• EXCERPTED PASSAGE:
----------------

One particularly passionate pulling proponent is none other than Mark Warkentin. Mark, of course, was a 2008 Olympian in the 10K open-water event, and a two-time U.S. national champion in the 25K. He had an impressive career in the pool before that, including four NCAA All-American honors at USC and three individual golds at the 1999 World University Games in the 200 Free (1:51), 400 Free (3:53), and 800 Free (8:00).

Mark also does (and has always done) an enormous volume of pulling. I know this because we swam together with the Santa Barbara Swim Club from when we were 7 years old until we left for our respective colleges. Mark still lives in Santa Barbara, and I occasionally work out with him when I’m in town for the holidays. Knowing that he has a somewhat unconventional view on pulling, I decided to ask him a few questions. Here’s what he said:

[Evan] Why do you like pulling so much?

----------------

• WHAT IS NEEDED: Copy word for word the stretch of the passage about Mark Warkentin from "One particularly passionate" through "pulling so much?".

• DATASET CONTENT:
----------------

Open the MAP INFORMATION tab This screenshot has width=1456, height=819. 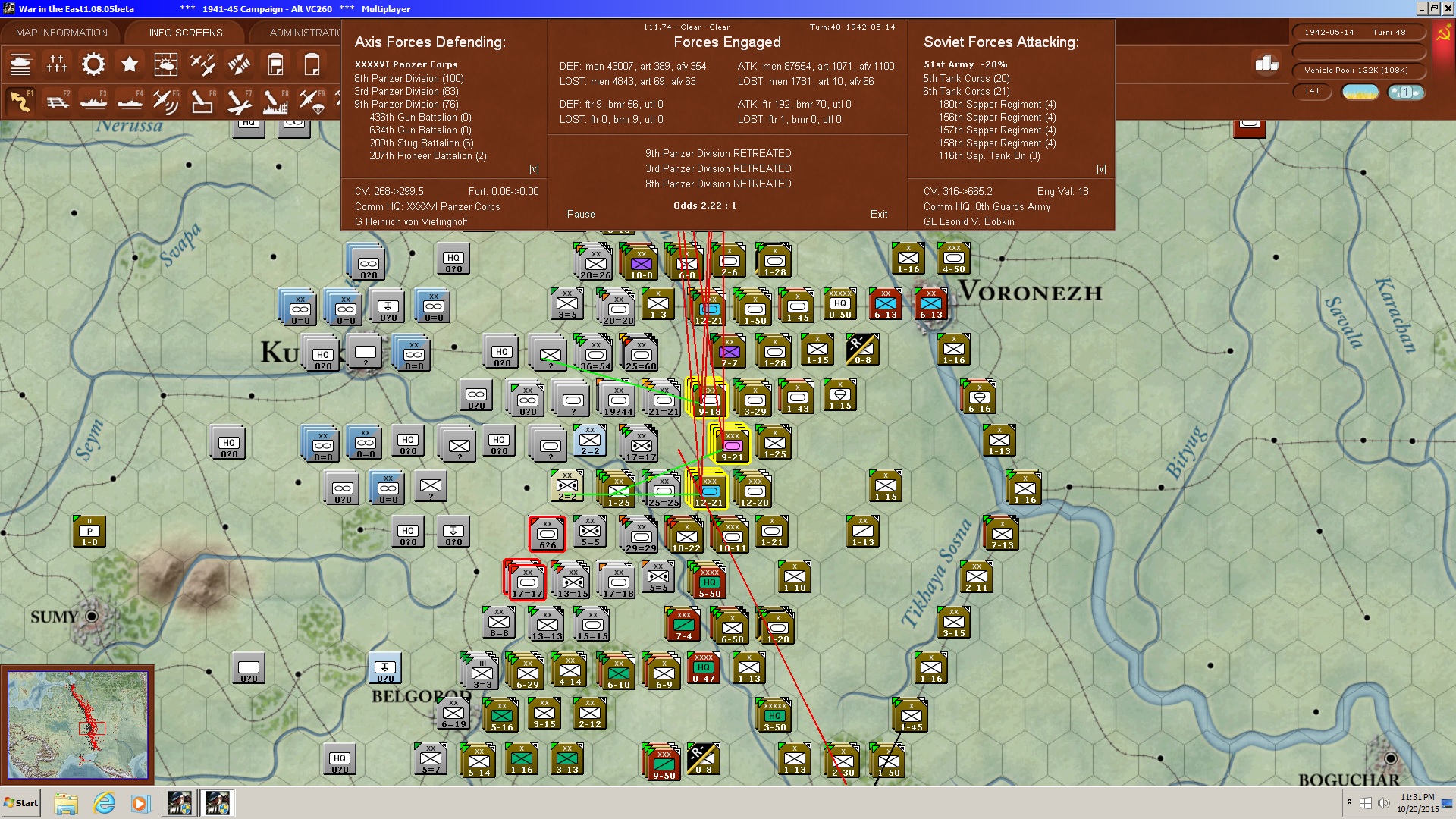click(61, 33)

----------------

• ANSWER TO THIS PROBLEM:
One particularly passionate pulling proponent is none other than Mark Warkentin. Mark, of course, was a 2008 Olympian in the 10K open-water event, and a two-time U.S. national champion in the 25K. He had an impressive career in the pool before that, including four NCAA All-American honors at USC and three individual golds at the 1999 World University Games in the 200 Free (1:51), 400 Free (3:53), and 800 Free (8:00).

Mark also does (and has always done) an enormous volume of pulling. I know this because we swam together with the Santa Barbara Swim Club from when we were 7 years old until we left for our respective colleges. Mark still lives in Santa Barbara, and I occasionally work out with him when I’m in town for the holidays. Knowing that he has a somewhat unconventional view on pulling, I decided to ask him a few questions. Here’s what he said:

[Evan] Why do you like pulling so much?